The U.K. and the U.S. are unlikely to be ready to strike a trade deal before 2023
President Joe Biden’s administration is focused on other priorities such as China and investing in domestic programs to bost the U.S. economy, and his legal power to fast-track a trade accord through Congress is due to expire on July 1.
According to one person familiar with the U.K.-U.S. talks, that power is unlikely to be renewed before at least 2023 -- because the midterm elections in 2022 will make trade legislation politically too sensitive to pass.
In London, the government has talked optimistically in public about the prospects of a U.S. agreement but officials are now downplaying the chances of imminent progress.
“The U.K. has always been clear that securing a mutually beneficial and comprehensive deal is more important than reaching agreement by any fixed date,” a spokesperson for the British government’s Department for International Trade said. The U.S. Trade Representative’s office declined to comment.
The slowdown will be disappointing to Johnson and his allies who had been keen to push for a fast deal as an early sign of the U.K.’s success as a global trading nation, newly released from the constraints of European Union membership.
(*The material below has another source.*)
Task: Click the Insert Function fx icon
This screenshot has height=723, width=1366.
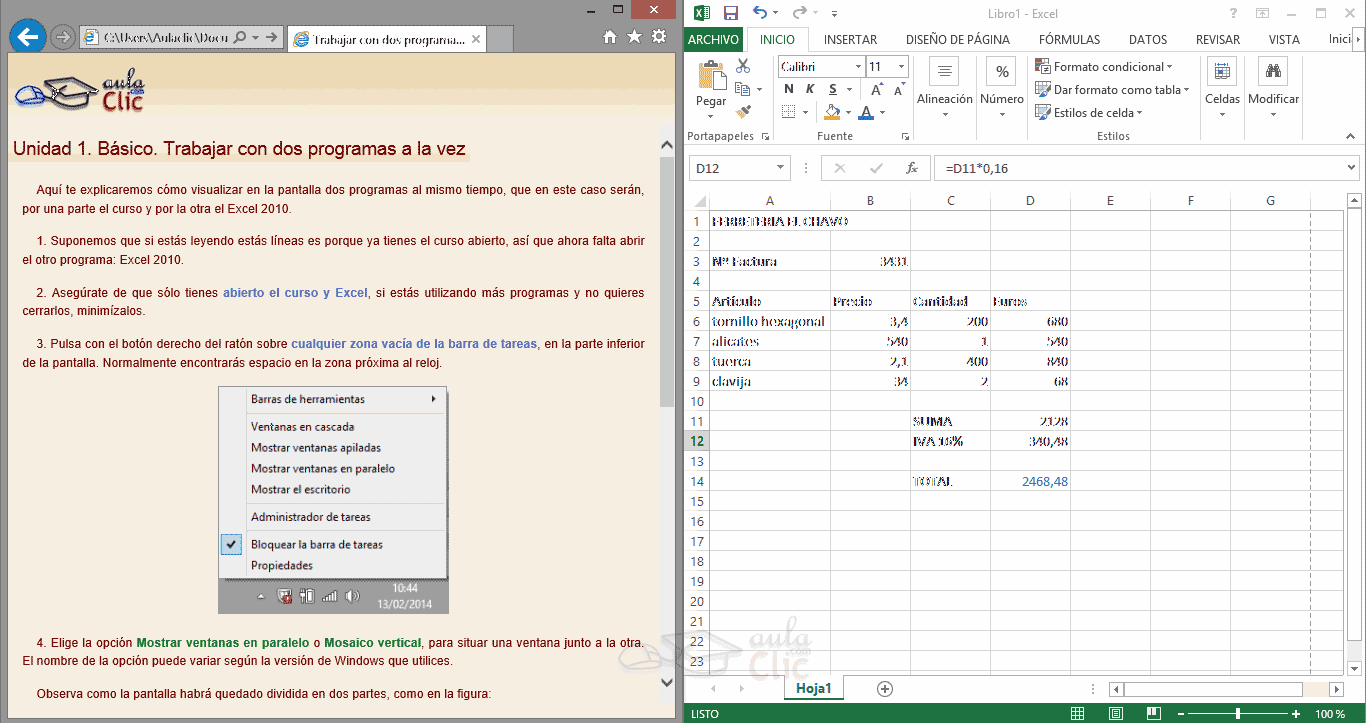Action: 911,168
Politically, the long wait for a deal also risks adding to the impression that Biden is keeping his distance from Johnson’s Britain, in contrast to Donald Trump, who publicly championed fast-track trade talks and was an enthusiastic backer of Brexit.
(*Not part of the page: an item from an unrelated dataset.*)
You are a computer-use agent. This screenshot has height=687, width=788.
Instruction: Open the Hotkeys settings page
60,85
While Britain’s international trade secretary Liz Truss has said the majority of a trade text with the U.S. has been agreed, the most controversial elements of a deal -- like access for U.S. agricultural products such as chlorine-washed chicken or hormone-treated beef -- are yet to be negotiated.
“I have trouble seeing how the Biden administration makes this work in the next two years,” said Simon Lester, the associate director of the Center for Trade Policy Studies at the Washington-based Cato Institute. “I don’t know why they’d want to bring it up with all the other things on their agenda.”
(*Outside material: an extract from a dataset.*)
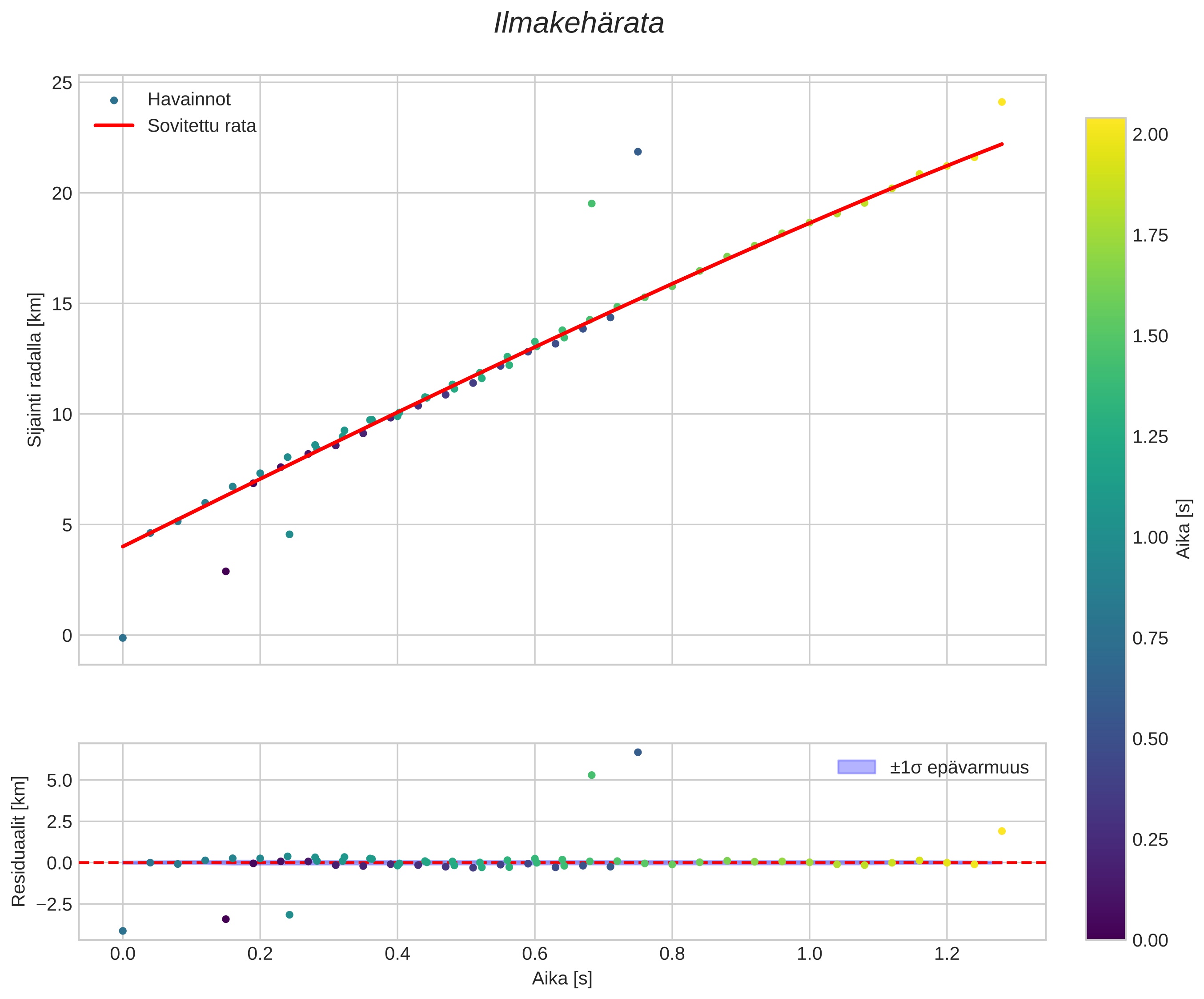Click the red Sovitettu rata legend line
The height and width of the screenshot is (999, 1204).
click(113, 125)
David Henig, director of the U.K. Trade Policy Project at the European Centre for International Political Economy, agreed that the U.S. has other priorities now. “There’s no sense that anything is imminently about to happen,” he said. “This is the year you really want to fix Airbus-Boeing, particularly if you’re going after China.”
When momentum returns to the trade talks, the U.K. is hopeful that the new U.S. administration won’t unpick the chapters that have already been agreed in their five rounds of negotiations, which started in May 2020.